Aqua4Ever04 said:
I bet you that's what a lot of people said when you told them the Patriots would win the Super Bowl 2001. The truth is, the NFL is crazy and anything can happen. That's why it's so popular, it's parity. If I came here one year ago today and said the Bears will win the NFC North and win 12 games, you would call me crazy.
All I'm saying is the NFL is unpredictable, and there will always be something that suprises you each season. I don't call any one crazy for making any certain picks. Unless of course someone picked the 49ers to win the big game this year.
Parity is a myth, conjured up by the NFL to inflate the notion of competitive balance within the league, and swallowed hook, line and sinker by the media, who help to perpetuate it. When they describe the league as having parity, what's really being conveyed is the idea of a large middle class among the league's teams. The fact is, since the advent of the salary cap and free agency, teams rise and fall at the same rate they always have, with a handful of elite teams remaining successful over long stretches (It just so happens that the rise of said elite teams coincides with the establishment of superior management and coaching regimes). Combine that with another handful of teams saddled with poor ownership parties and management, and what you get is what the NFL has now: Consistent turnover in playoff wildcards, along with one or two division winners a year, all pulled from the same middle tier of teams, sandwiched between two distinct groups, the elite and the incompetent. Note that the elite (and for that matter, the incompetent) tends to stay pretty consistent - The Steelers, Broncos, Patriots, Eagles, and more recently the Panthers and Colts (all teams that draft well) have made up this group for the better part of this decade, and while there will always be occasional hiccup seasons, caused by injuries and short-term attrition, the list doesn't change much - new teams are not welcomed into this group too readily.

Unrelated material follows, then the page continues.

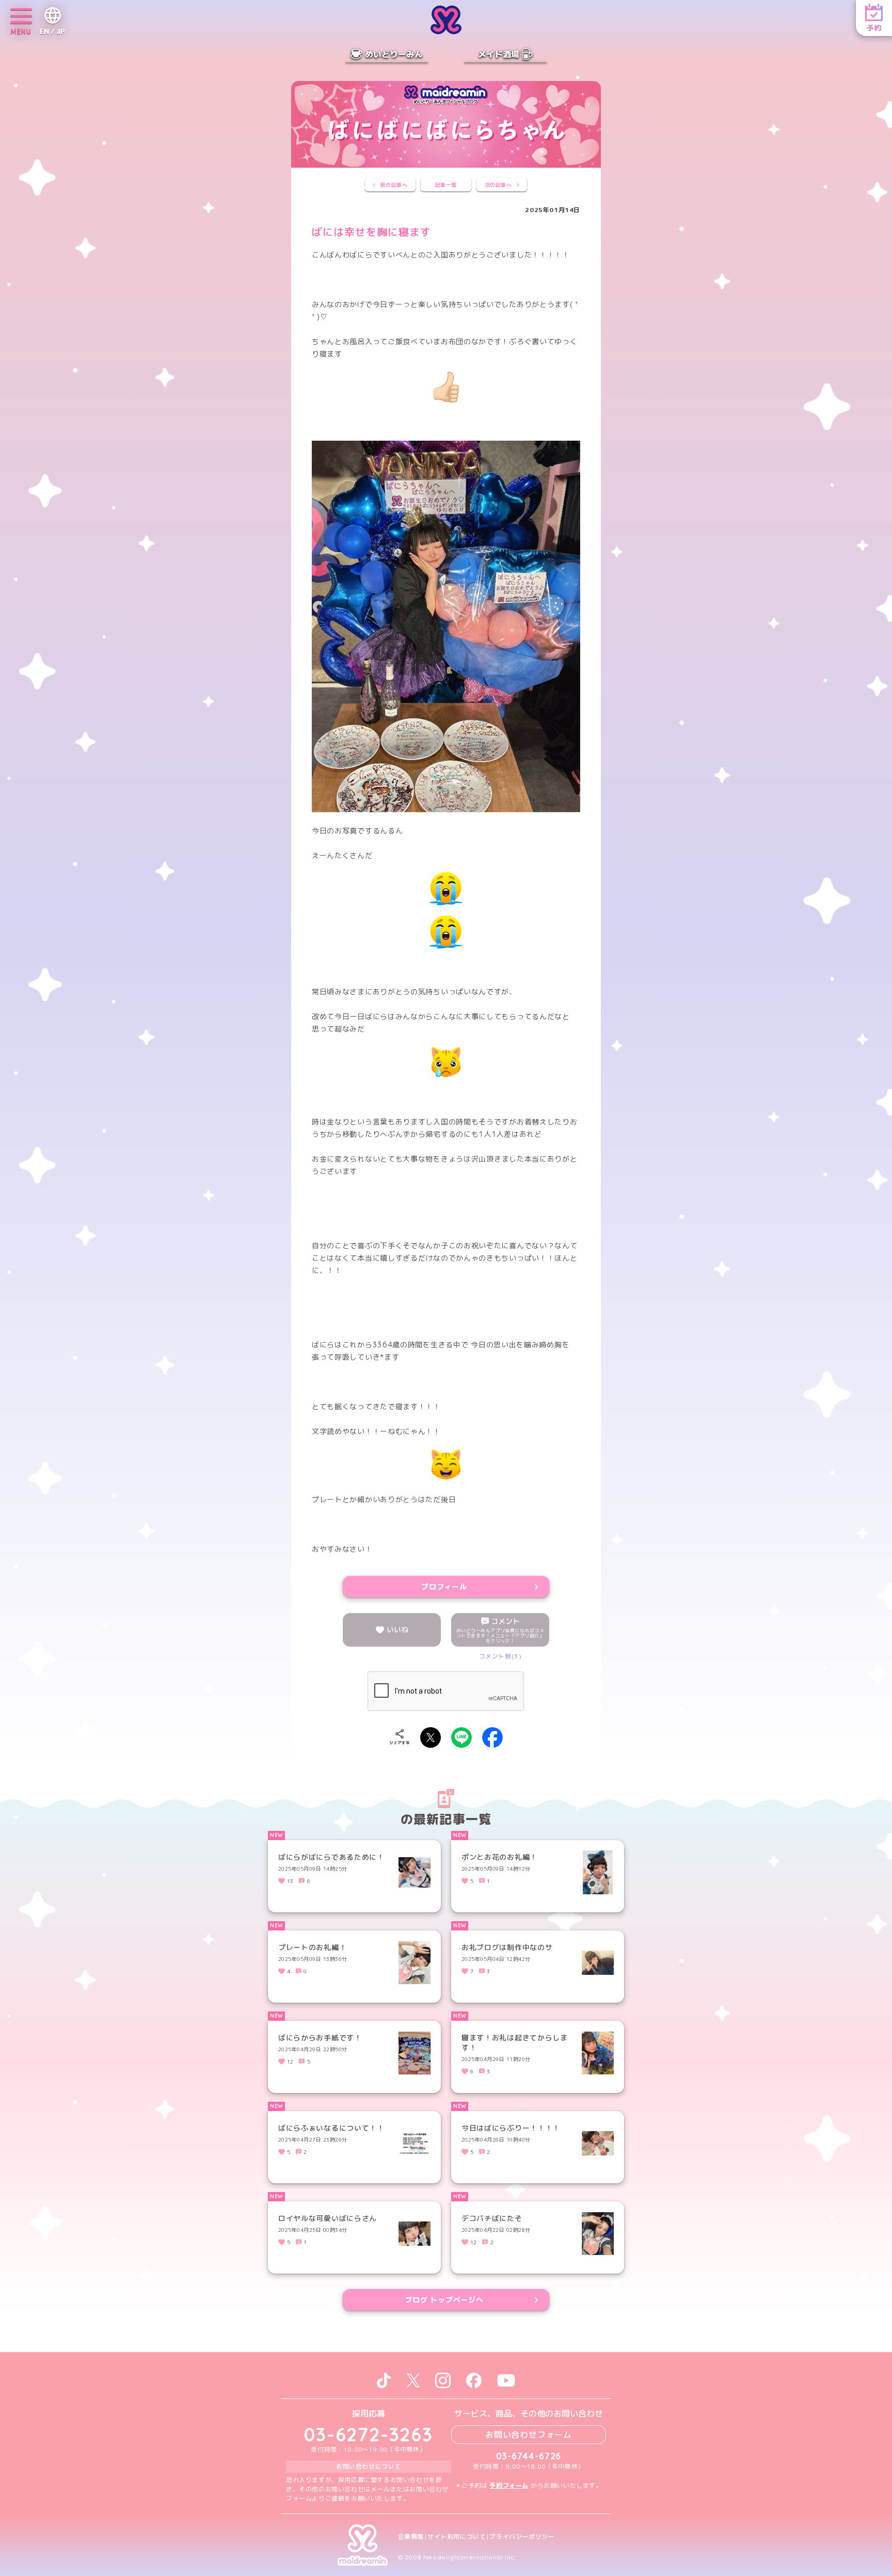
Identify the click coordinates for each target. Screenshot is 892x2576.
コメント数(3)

So sure, you can have the occasional surprise the way the league is structured - you usually see one or two a year - it's a fairly safe bet the aforementioned teams will be there, and picking from the middle class to fill the gaps is at best a crapshoot. And the truth is, aside from the Ravens (bolstered by a once in a decade defense), all the championship teams of recent years have either belonged to this group, or have been creeping onto the fringe of it for some time (Rams, Buccaneers). Those same Chicago Bears you mention (a team in a terrible division, uncoincidentally), who've had two of these "magical" runs as a result of so-called "parity", have flamed out in the playoffs both times. So excuse me when I scoff at predictions that fall outside of this group of elites - there's no precedent for it.